Dann hätten die Ölkonzerne und ihre Aktionäre ein ernstes Problem.

Ihre Geschäftsstrategie ist wie eine Wette darauf, dass die Politik es doch nicht so ernst meint mit dem Klimaschutz. Doch Studien wie die der Klimawissenschaftler oder von Carbon Tracker werden die Verantwortlichen auch in Zukunft ans hoch gesteckte Zwei-Grad-Ziel erinnern.
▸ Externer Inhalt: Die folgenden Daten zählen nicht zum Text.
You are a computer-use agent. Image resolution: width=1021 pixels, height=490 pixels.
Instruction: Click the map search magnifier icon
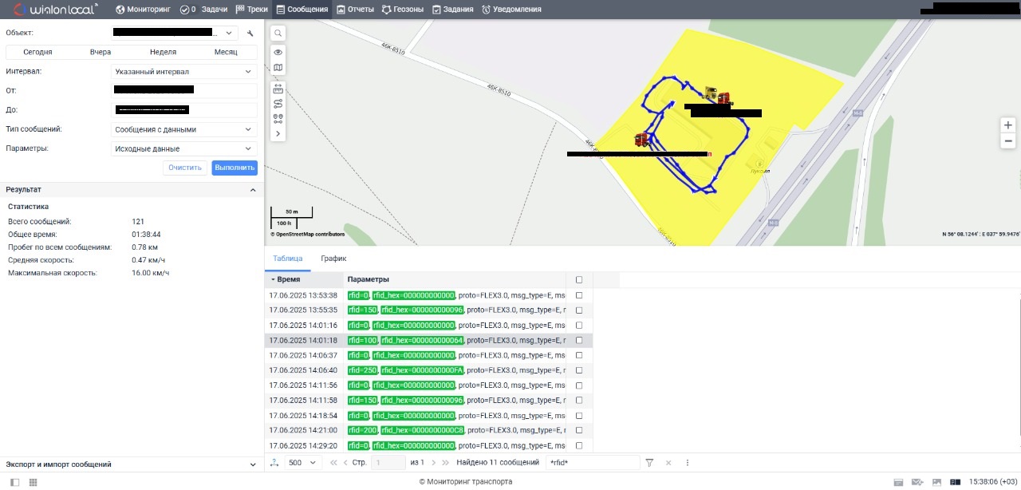pos(278,34)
Ob daraus dann der komplette Ausstieg aus Kohle, Öl und Gas erwächst? Für das Wissenschaftskonsortium, zu dem auch die Potsdamer Klimaforscher gehören, ist die Antwort klar: "Das Pariser Abkommen sollte die Entwicklung von nationalen Wegen zu tiefgreifender Dekarbonisierung bis 2018 fördern." Auch wenn der Pariser Gipfel zu Ende sei, müsse man weiter über eine noch strengere Klimapolitik verhandeln. Spätestens wenn sie käme, müsste auch den Energiekonzernen klar werden, dass sich ihre Welt verändert.